Hand Planing Plywood for a Scarf Joint

All done. the layers are nice and even, and a little sanding with the block sander evened it out nice.

The Edges are set together with thickened epoxy
Clamped and weighted for the night
A nice, tight, joint, ready for sanding and any light fairing that may be needed.

With the Hand Router Scarfing Sled from Woodhaven we’re now able to scarf all the sheets for one boat. Set up with an 8 to 1 ration and a 2 ½” Planer Bit the scarfing jig makes nice scarfs. There is still some cleanup work to be done with a sander, but it sure is a time saver.

Here we are set up for two ⅜” sheets for the side panels and two ½” sheets for the bottom panel of one boat.

So, there you have it.
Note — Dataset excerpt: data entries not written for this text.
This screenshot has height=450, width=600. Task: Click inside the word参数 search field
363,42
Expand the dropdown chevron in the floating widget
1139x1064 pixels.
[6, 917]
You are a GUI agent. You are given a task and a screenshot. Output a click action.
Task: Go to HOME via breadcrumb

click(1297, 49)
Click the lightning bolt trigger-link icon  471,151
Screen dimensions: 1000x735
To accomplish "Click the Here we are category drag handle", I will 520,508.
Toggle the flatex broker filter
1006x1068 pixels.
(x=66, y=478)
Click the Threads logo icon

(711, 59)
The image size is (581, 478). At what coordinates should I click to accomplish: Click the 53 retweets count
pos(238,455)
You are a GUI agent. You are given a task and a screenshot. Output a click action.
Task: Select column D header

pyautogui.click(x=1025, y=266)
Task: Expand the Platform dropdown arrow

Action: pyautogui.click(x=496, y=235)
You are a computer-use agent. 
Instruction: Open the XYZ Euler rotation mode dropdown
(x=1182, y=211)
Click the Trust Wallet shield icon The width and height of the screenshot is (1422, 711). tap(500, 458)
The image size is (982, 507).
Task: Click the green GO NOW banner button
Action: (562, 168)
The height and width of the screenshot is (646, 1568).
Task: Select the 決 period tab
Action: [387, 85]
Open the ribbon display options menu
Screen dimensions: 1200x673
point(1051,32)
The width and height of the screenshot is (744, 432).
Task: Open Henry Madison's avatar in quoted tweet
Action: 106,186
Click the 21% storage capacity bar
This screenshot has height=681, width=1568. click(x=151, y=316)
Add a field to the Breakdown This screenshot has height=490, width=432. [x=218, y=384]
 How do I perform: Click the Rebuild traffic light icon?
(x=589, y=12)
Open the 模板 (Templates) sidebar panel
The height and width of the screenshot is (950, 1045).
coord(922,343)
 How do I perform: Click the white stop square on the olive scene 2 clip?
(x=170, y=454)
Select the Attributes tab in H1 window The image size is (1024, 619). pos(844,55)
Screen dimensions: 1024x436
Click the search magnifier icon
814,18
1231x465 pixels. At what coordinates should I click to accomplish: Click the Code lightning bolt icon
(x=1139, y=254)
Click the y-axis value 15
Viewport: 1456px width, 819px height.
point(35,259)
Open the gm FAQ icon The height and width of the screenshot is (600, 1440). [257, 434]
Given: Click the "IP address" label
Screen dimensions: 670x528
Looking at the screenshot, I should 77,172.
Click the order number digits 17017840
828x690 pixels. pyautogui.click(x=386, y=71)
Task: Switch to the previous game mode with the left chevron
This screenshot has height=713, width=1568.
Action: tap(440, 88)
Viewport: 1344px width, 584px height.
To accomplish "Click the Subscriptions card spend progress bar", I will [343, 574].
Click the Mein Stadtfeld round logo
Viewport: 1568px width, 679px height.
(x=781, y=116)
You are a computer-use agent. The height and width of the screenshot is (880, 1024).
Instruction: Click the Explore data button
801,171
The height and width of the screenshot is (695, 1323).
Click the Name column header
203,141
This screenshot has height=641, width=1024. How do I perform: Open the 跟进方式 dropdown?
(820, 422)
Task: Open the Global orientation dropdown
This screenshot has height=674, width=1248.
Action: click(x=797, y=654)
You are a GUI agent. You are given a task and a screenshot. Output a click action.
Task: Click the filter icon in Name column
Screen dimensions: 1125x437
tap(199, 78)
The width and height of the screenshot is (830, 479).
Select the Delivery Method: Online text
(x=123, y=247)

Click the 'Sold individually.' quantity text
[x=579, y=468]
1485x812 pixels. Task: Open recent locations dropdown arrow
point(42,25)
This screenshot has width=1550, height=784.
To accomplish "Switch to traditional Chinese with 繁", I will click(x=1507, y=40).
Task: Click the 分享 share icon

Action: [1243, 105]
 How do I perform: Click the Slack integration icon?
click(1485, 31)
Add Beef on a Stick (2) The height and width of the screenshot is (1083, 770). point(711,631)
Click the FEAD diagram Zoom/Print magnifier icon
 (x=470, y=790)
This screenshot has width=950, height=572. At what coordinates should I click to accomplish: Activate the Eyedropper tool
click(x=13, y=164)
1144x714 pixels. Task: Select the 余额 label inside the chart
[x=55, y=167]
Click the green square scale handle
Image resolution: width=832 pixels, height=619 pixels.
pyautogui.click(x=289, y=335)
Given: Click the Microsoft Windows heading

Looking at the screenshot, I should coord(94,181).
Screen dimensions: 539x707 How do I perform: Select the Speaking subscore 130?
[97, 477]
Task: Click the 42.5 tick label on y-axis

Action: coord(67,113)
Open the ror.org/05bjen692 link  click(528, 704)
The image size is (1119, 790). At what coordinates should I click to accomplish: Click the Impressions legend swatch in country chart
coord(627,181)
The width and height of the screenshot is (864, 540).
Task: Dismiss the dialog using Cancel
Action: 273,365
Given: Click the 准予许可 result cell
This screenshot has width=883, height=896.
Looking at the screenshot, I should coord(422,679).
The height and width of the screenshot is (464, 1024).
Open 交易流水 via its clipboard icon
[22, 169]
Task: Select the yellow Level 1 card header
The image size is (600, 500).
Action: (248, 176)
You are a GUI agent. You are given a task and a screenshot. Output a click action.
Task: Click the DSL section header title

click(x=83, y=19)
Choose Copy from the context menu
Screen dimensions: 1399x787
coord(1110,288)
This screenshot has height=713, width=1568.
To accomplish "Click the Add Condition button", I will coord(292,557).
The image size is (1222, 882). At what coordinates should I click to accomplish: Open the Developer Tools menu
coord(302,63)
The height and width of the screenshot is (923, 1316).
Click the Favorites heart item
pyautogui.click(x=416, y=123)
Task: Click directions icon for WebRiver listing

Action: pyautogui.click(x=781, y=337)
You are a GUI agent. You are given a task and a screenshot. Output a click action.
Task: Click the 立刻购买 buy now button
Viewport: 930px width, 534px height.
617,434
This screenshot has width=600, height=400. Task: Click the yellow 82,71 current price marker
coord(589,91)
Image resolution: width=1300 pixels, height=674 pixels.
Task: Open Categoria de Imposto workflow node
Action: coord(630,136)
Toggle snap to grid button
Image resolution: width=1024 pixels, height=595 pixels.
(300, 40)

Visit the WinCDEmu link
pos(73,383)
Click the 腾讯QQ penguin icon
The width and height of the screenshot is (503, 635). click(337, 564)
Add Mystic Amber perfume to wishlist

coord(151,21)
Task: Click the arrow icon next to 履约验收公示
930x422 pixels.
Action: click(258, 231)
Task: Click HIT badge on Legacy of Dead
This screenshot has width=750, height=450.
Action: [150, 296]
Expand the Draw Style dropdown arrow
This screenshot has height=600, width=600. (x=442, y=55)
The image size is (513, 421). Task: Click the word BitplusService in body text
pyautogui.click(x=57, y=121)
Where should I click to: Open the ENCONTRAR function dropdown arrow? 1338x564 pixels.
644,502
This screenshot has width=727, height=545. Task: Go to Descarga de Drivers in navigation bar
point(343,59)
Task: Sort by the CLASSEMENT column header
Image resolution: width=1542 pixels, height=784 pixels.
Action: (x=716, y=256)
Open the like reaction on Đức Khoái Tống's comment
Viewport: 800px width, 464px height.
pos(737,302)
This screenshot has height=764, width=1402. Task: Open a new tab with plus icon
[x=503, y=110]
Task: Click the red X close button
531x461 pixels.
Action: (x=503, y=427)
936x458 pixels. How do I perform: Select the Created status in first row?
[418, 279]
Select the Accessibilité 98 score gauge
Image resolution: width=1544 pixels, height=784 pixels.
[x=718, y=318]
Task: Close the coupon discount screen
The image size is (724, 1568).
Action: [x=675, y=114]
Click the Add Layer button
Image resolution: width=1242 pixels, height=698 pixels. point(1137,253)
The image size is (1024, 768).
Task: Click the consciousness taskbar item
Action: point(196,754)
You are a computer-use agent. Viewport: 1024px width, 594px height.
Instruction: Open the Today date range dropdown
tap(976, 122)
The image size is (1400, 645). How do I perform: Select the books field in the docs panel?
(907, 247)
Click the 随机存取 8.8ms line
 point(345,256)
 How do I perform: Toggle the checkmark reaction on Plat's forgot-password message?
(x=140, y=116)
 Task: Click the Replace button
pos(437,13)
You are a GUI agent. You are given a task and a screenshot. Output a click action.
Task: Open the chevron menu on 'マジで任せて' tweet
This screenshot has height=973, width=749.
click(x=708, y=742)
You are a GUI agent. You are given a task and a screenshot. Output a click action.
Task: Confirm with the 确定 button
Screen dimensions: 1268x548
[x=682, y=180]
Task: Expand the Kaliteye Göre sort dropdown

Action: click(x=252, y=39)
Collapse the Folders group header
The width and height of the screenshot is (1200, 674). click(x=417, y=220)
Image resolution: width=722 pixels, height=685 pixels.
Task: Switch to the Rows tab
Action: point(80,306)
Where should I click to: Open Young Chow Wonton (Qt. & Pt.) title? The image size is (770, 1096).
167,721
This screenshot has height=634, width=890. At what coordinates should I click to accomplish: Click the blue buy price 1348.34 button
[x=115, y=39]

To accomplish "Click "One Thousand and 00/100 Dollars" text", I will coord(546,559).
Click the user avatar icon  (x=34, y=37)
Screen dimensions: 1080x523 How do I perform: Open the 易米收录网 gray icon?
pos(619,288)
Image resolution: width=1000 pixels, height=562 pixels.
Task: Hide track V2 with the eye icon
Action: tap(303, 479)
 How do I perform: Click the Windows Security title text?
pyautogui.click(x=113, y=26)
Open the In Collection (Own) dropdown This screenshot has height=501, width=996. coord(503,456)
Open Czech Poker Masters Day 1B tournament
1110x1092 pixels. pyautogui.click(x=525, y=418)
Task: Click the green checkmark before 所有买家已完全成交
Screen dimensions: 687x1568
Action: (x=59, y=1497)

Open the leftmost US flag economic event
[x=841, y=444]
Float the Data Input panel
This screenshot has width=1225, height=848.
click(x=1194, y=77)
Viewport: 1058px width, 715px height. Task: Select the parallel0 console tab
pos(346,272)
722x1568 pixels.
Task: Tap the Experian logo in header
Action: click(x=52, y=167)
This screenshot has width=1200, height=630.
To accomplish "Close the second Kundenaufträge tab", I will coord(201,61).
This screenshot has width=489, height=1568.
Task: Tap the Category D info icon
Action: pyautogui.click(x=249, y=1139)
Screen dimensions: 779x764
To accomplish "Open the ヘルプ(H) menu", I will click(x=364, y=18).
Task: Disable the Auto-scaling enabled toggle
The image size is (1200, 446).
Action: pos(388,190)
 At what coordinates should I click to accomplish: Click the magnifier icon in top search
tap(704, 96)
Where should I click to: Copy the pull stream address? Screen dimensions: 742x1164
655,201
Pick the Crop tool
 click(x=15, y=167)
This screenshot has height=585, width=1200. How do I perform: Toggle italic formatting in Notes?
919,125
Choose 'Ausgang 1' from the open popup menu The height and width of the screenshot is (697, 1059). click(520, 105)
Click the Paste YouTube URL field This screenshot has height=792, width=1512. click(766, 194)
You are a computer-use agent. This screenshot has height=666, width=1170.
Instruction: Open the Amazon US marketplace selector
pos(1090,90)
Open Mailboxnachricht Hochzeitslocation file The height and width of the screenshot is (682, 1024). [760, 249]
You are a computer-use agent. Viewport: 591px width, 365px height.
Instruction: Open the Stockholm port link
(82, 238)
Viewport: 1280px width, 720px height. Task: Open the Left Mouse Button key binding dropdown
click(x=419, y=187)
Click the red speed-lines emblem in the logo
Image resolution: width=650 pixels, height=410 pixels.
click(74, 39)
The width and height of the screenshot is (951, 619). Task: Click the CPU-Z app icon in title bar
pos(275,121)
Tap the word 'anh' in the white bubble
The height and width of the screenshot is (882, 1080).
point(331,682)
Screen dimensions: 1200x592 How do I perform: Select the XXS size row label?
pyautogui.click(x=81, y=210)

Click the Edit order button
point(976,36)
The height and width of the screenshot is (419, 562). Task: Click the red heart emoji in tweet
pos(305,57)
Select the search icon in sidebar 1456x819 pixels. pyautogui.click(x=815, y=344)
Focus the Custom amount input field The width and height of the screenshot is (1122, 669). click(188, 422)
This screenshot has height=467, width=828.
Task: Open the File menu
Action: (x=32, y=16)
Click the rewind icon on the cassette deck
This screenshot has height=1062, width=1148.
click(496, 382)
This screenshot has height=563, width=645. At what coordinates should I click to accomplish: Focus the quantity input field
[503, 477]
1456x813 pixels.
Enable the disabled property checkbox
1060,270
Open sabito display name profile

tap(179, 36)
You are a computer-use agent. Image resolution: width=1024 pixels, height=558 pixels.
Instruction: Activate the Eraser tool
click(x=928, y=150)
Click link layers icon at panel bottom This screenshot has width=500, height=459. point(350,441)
While we can achieve outstanding results using the Hand Plane or the Scarfing jig, we are anxiously awaiting our next scarf and using the Shaper Origin for a precise CNC Lap joint and smooth finish.

Keep checking back for more of our journey building our Drift Boat company.

There is no limit to your IMAGINATION!

We at Reliance Wood Craft, LLC are excited to announce a new tool to our workshop. The Shaper Origin. The Shaper Origin is a Hand Held CNC Router that will not only help increase production, but help ensure consistent quality. It will also allow us to do more intricate and once demanding inlays and other cool design elements that will give our boats even more of a wow factor. So your imagination is our only limitation. We are looking forward to see what challenges you, the customer, has in store for us.

Let us build your legacy.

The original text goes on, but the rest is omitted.